13. This affadavit [sic] is made on information and belief to reduce costs and expense by reason that Adrian Lane-Mullins lives in Queensland and James Cameron is presently in Thailand."
On the hearing, Email submitted that I should infer that between the writing of Reimer Winter's letter dated 26 April 1995 and the swearing by Mr Winter of his affidavit dated 2 August 1995, Mr Lane-Mullins had disposed of a property in Queensland having a net value of $115,000. In response, it was put that a fair view of the matter is that the figure of $115,000 did not take into account the fact that the two directors had mortgaged their assets to Westpac Banking Corporation as security for Omega's indebtedness to that Bank.
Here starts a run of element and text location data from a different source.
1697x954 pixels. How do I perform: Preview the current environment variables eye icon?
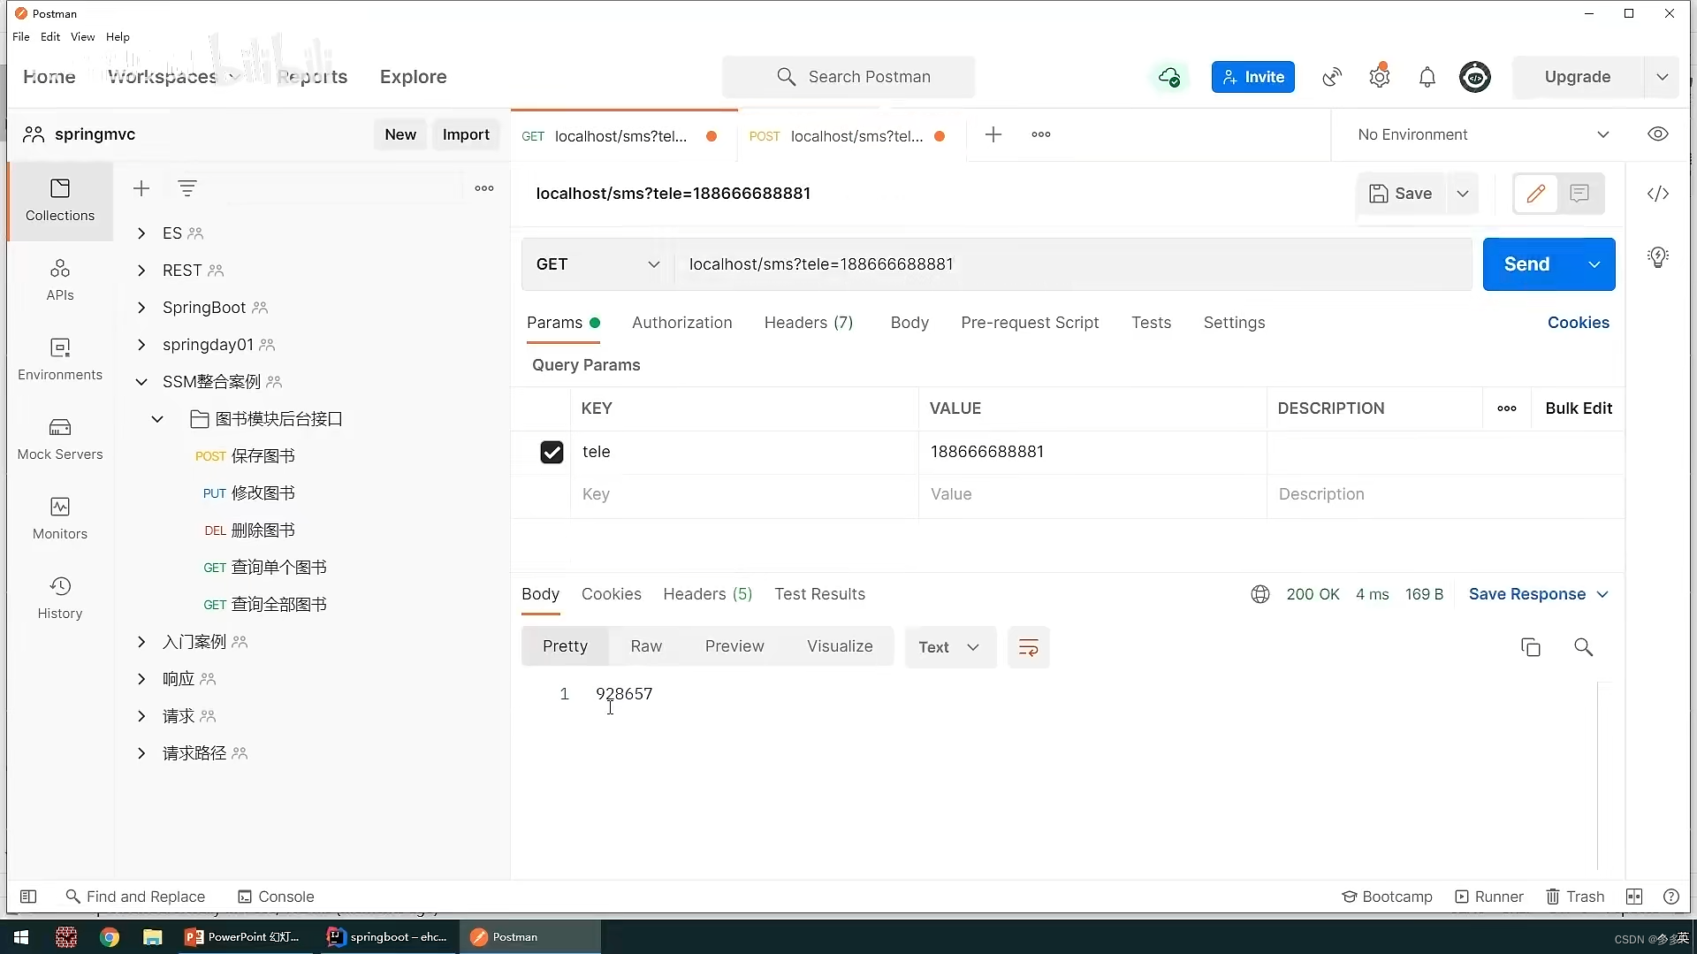coord(1658,134)
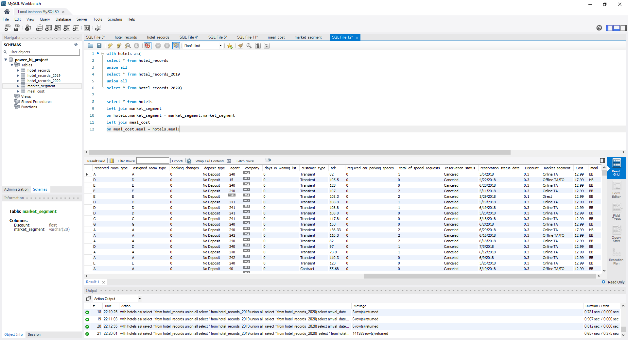Switch to the meal_cost tab
Screen dimensions: 628x340
(276, 37)
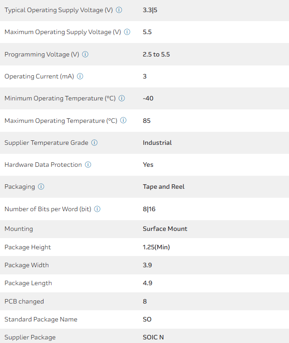Click the Package Width value 3.9
Viewport: 289px width, 343px height.
[147, 265]
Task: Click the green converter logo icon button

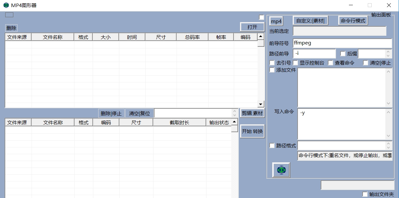Action: (280, 169)
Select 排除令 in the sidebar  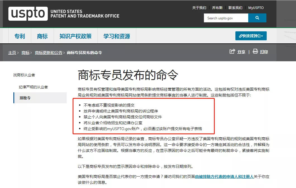pos(25,98)
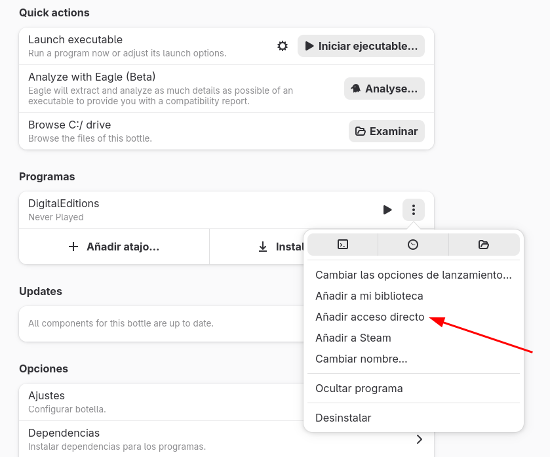This screenshot has width=550, height=457.
Task: Select Cambiar las opciones de lanzamiento
Action: pos(413,275)
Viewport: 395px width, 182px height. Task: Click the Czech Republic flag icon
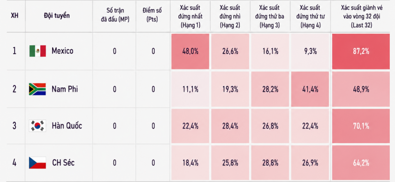tap(38, 163)
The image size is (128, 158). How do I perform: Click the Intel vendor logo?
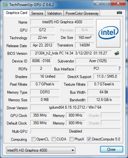click(x=108, y=33)
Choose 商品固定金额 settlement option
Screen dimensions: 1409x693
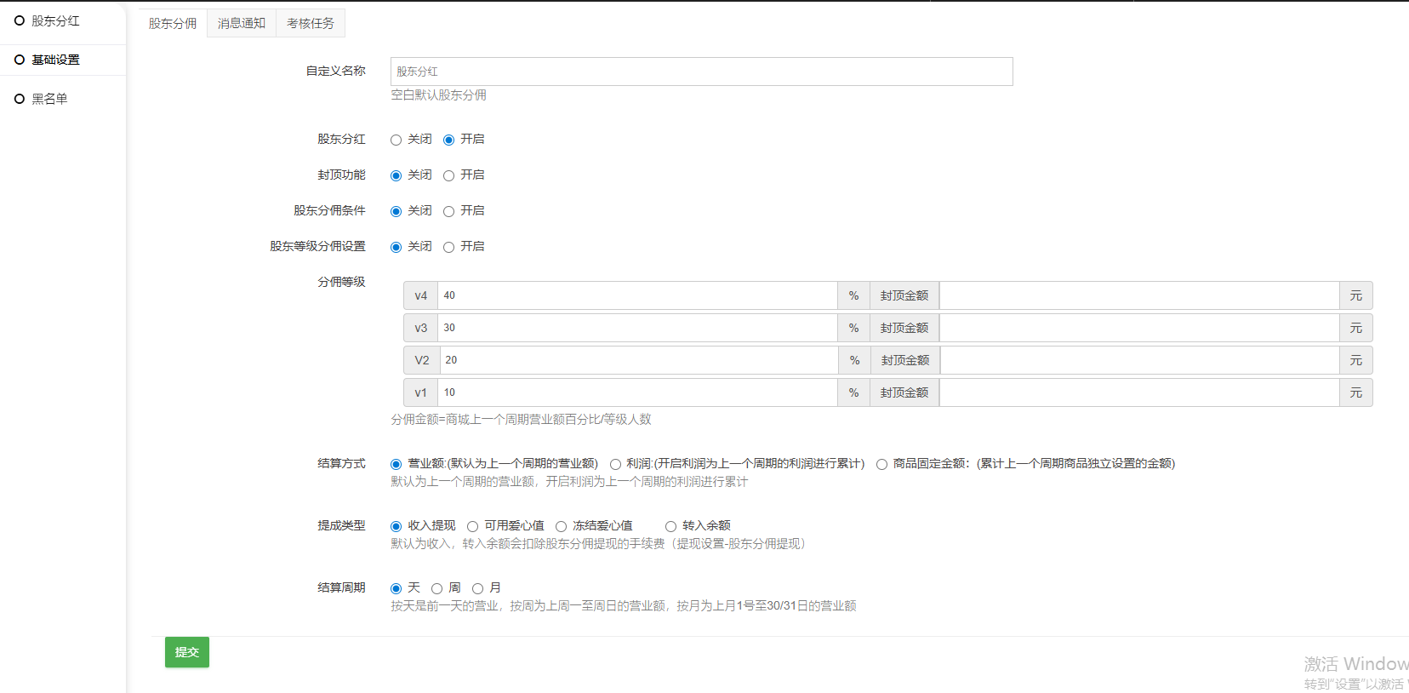(882, 465)
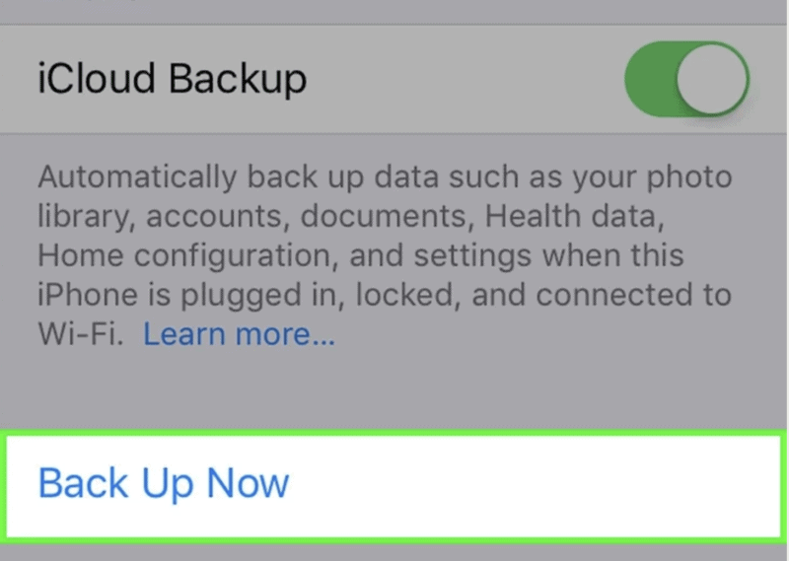
Task: Tap the iCloud Backup row title
Action: click(172, 79)
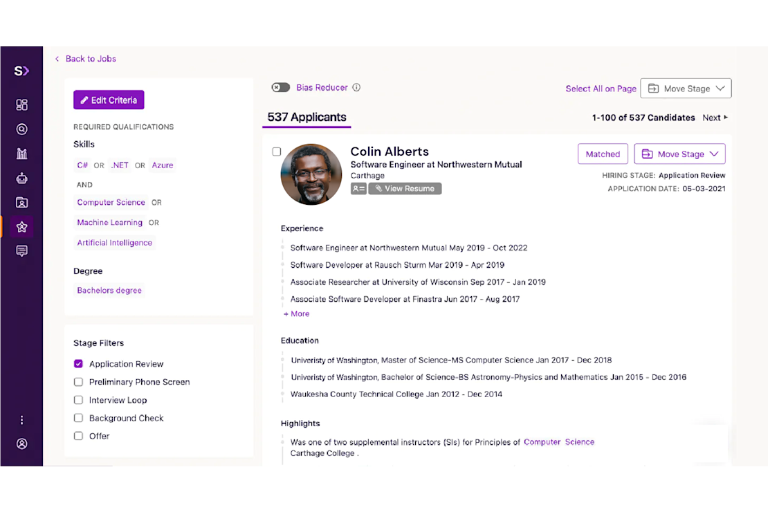Click Colin Alberts' profile photo

311,174
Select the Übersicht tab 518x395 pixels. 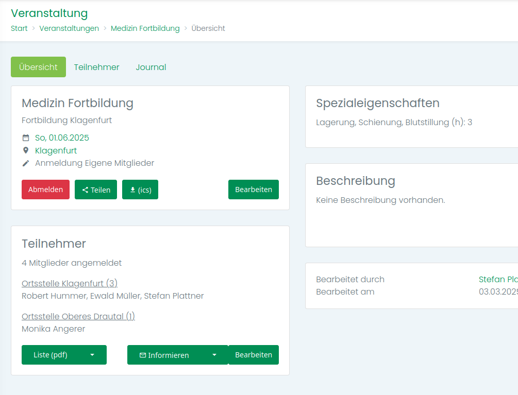(38, 67)
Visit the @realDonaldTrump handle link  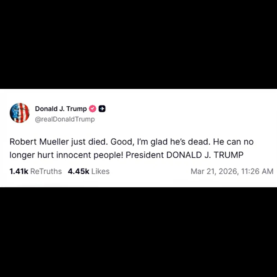(x=65, y=119)

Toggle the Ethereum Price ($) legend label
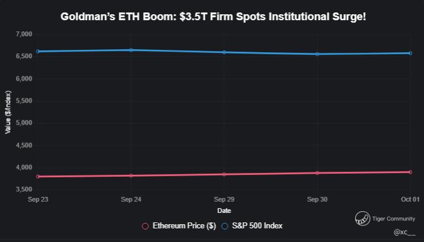pyautogui.click(x=183, y=226)
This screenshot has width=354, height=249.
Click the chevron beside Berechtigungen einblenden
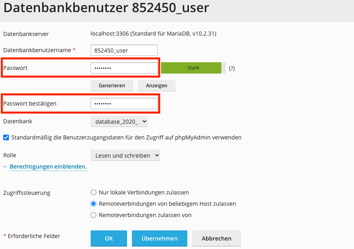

In my opinion, on a fair reading of them in the light of the inquiries to which they were responding, the paragraphs numbered "3" and "4" in Reimer Winter's letter dated 26 April 1995 noted earlier conveyed the meaning that Mr Lane-Mullins owned a property in Queensland having a net value of $115,000 which was available to satisfy any order for costs and owed no money to any financial institution or other person. Omega asks me to infer from certain documents put into evidence by Email as part of a bundle of documents that Mr Lane-Mullins has no equity in a property in Queensland. The documents are less than clear and I am not prepared to draw from them the inference contended for. Neither director has seen fit to swear an affidavit.
There are other matters. I have before me evidence that Messrs Cameron and Lane-Mullins have between them a combined income of $97,000 per year and no evidence of their outgoings. Far from establishing that they cannot provide security, this evidence suggests that they can.
Three other matters merit mention. First, Omega's evidence does not establish the source of funding of the present proceedings. Secondly, there is no evidence as to the reason for Mr Cameron's presence in Thailand, the period of his visit or the source of funding for it. Thirdly, Mr Winter's affidavit goes only so far as to say (in para 11) that Messrs Cameron and Lane-Mullins cannot provide security in the amount of $109,600 claimed or in "any substantial amount", suggesting that they may be able to provide security in a not "substantial" amount.
For these further reasons also, I am not satisfied that those who stand behind Omega cannot provide security. Accordingly, I am not satisfied that an order that Omega provide security would stultify its claim.
4. "Whether the impecuniosity arises out of the act in respect to which relief is sought?"
Omega submits that its impecuniosity arises out of Email's conduct which is attacked in the statement of claim. However, I accept Email's submission that prior to the earliest alleged representation dated 5 August 1992, Omega was already impecunious. I have referred previously to its financial position as at 30 June 1992. The only evidence before me on the point is against Omega's submission in this respect, which I therefore reject.